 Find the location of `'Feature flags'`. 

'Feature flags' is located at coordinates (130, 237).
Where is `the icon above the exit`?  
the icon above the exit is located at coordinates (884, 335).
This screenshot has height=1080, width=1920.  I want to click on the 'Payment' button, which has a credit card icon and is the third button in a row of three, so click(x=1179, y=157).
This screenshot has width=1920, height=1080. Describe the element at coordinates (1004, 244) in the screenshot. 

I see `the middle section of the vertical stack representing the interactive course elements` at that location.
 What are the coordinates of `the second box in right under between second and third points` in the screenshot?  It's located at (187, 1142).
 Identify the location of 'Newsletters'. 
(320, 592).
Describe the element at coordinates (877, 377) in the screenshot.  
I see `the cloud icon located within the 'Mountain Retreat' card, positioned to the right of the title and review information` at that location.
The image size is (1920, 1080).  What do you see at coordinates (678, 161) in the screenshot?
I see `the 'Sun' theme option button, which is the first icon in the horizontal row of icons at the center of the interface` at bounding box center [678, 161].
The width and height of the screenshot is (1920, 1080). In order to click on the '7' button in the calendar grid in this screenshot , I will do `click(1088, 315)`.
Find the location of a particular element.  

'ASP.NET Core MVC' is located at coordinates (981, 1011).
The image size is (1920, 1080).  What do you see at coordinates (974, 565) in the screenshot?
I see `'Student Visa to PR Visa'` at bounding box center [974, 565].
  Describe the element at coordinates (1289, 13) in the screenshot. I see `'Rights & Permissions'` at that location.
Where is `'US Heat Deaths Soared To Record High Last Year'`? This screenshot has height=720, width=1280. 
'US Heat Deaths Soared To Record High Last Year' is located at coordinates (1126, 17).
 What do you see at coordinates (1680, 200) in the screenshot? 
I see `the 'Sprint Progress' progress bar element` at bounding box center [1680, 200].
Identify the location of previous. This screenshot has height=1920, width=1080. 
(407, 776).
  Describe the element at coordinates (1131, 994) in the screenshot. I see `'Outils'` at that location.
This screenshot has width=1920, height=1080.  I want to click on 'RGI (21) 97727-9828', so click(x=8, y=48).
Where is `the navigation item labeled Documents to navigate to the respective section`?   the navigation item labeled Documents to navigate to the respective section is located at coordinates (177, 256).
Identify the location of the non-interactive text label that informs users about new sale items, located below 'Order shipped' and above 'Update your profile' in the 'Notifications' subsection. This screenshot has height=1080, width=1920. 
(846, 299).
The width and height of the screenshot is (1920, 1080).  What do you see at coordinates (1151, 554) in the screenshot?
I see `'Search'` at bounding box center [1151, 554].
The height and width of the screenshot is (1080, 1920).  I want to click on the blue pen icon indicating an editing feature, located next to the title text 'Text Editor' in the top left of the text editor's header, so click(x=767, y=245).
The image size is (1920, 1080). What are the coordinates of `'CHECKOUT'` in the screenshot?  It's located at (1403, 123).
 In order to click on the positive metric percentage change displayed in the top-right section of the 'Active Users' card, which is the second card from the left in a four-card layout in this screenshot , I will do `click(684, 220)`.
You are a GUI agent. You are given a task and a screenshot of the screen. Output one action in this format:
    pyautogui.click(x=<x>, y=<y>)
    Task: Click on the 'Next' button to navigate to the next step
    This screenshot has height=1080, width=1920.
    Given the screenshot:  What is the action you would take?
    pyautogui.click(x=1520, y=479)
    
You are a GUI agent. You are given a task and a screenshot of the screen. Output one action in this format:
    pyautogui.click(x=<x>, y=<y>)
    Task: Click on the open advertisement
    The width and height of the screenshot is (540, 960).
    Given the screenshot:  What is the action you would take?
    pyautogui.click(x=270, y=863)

Work to complete
Please report each line of the listing above that contains the word "image". Only matches with the same capitalization count.

Written response
The image size is (1920, 1080).  What do you see at coordinates (678, 161) in the screenshot?
The image size is (1920, 1080).  What do you see at coordinates (974, 565) in the screenshot?
The image size is (1920, 1080). What are the coordinates of `'CHECKOUT'` in the screenshot?  It's located at (1403, 123).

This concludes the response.